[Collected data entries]
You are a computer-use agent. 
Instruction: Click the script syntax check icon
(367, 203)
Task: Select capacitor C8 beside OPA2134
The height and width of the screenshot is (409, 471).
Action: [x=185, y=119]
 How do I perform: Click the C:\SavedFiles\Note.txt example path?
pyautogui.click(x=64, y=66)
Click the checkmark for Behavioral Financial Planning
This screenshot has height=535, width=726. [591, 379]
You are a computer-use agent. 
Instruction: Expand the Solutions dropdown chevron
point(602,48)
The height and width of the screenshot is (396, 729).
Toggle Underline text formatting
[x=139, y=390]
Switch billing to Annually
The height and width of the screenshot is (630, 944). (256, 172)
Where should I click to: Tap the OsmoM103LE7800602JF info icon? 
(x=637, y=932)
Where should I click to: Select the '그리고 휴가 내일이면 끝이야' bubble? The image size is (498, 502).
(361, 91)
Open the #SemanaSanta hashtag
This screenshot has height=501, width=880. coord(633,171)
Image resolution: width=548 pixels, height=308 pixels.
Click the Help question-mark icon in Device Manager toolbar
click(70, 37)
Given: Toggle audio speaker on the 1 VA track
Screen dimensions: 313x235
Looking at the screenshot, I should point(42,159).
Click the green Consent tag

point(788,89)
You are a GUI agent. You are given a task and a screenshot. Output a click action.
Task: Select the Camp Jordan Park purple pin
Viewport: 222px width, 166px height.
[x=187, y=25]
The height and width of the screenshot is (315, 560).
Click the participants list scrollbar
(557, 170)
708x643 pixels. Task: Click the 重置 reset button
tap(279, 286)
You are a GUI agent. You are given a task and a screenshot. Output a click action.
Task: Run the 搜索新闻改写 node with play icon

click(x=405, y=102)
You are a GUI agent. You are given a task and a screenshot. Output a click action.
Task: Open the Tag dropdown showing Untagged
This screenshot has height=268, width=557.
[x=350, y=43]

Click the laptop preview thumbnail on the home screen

*TASK DIRECTIONS*
Every entry is to be restated exactly, with no line dropped.

*TASK RESULT*
You are a computer-use agent. 
Instruction: Click the script syntax check icon
(367, 203)
Task: Select capacitor C8 beside OPA2134
The height and width of the screenshot is (409, 471).
Action: [x=185, y=119]
 How do I perform: Click the C:\SavedFiles\Note.txt example path?
pyautogui.click(x=64, y=66)
Click the checkmark for Behavioral Financial Planning
This screenshot has height=535, width=726. [591, 379]
You are a computer-use agent. 
Instruction: Expand the Solutions dropdown chevron
point(602,48)
The height and width of the screenshot is (396, 729).
Toggle Underline text formatting
[x=139, y=390]
Switch billing to Annually
The height and width of the screenshot is (630, 944). (256, 172)
Where should I click to: Tap the OsmoM103LE7800602JF info icon? 
(x=637, y=932)
Where should I click to: Select the '그리고 휴가 내일이면 끝이야' bubble? The image size is (498, 502).
(361, 91)
Open the #SemanaSanta hashtag
This screenshot has height=501, width=880. coord(633,171)
Image resolution: width=548 pixels, height=308 pixels.
Click the Help question-mark icon in Device Manager toolbar
click(70, 37)
Given: Toggle audio speaker on the 1 VA track
Screen dimensions: 313x235
Looking at the screenshot, I should point(42,159).
Click the green Consent tag

point(788,89)
You are a GUI agent. You are given a task and a screenshot. Output a click action.
Task: Select the Camp Jordan Park purple pin
Viewport: 222px width, 166px height.
[x=187, y=25]
The height and width of the screenshot is (315, 560).
Click the participants list scrollbar
(557, 170)
708x643 pixels. Task: Click the 重置 reset button
tap(279, 286)
You are a GUI agent. You are given a task and a screenshot. Output a click action.
Task: Run the 搜索新闻改写 node with play icon

click(x=405, y=102)
You are a GUI agent. You are given a task and a screenshot. Output a click action.
Task: Open the Tag dropdown showing Untagged
This screenshot has height=268, width=557.
[x=350, y=43]

Click the laptop preview thumbnail on the home screen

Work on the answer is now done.